Note that for the badge Research Object Reviewed (ROR) – reusable, extensive documentation of the artifact is needed that allows other researchers to repurpose the tool. For software artifacts, this requires to include an overview of the artifact source code and its architecture.

3. Making the Artifact Available

The authors need to make the packaged artifact (installation package or simple package and its documentation) available so that the Evaluation Committee can access it. We suggest a link to a public repository (e.g., GitHub) or to a single archive file in a widely available archive format. If the authors are aiming for the badges Open Research Object (ORO) and beyond, the artifact needs to be publicly accessible in an archival repository that guarantees long-time storage.

We suggest using Zenodo, Figshare , or Software Heritage (see their submission guide) or similar free services that provide Digital Object Identifiers (DOIs). In other cases, the artifacts do not necessarily have to be publicly accessible for the review process. In this case, the authors are asked to provide a private link or a password-protected link. In any case, we encourage the authors to use permanent repositories dedicated to data sharing where no registration is necessary for those accessing the artifacts (e.g., please avoid using services such as Google Drive).

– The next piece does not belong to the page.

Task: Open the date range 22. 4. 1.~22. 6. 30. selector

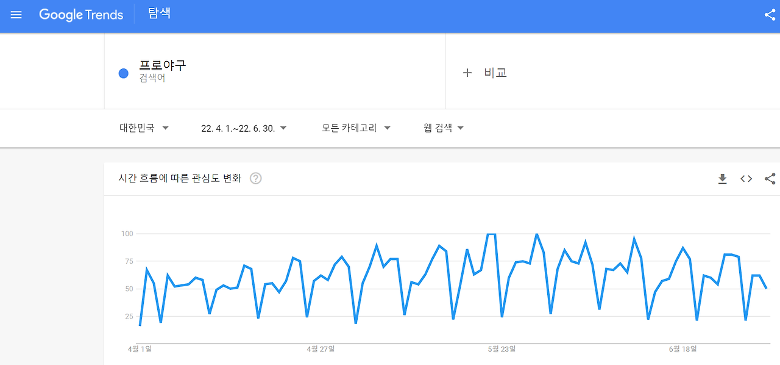Action: click(x=243, y=128)

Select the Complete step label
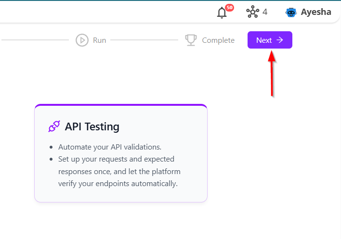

Note that to score Open Research Object (ORO) or higher, the license needs to reflect some form of open source license.

4. Submitting the Artifact

By the artifact registration deadline (see above), register your research artifact at the site (TBD).

By the artifact submission deadline, complete your artifact submission by providing all requested information. Before the actual evaluation, reviewers will check the integrity of the artifact and look for any possible setup problems that may prevent it from being properly evaluated (e.g., corrupted or missing files, VM won’t start, immediate crashes on the simplest example, etc.).

5. Clarification period

During the review, the reviewers may contact the authors to request clarifications on the basic installation and start-up procedures, to resolve simple installation problems or other questions. Please make sure that at least one author is available during this time to respond to reviewer questions. More details on this procedure can be found below in Section Communication during the Clarification Period. Given the short review time available, the authors are expected to respond within 72 hours. Authors may update their research artifacts after submission only for changes requested by reviewers in the clarification period.

Submitting Results Reproduced (ROR-R) and Results Replicated (RER) Badges

For Results Reproduced (ROR-R) and Results Replicated (RER) badges, authors will need to offer appropriate documentation in their abstract that their artifacts have reached that stage. The abstract should include the paper title, the purpose of the research artifact, the badge(s) you are claiming, and the technology skills assumed by the reviewer evaluating the artifact. Please also mention if running your artifact requires specific Operating Systems or other environments.

TITLE: A (Partial)? (Replication or Reproduction) of XYZ. Please add the term partial to your title if only some of the original work could be replicated/reproduced.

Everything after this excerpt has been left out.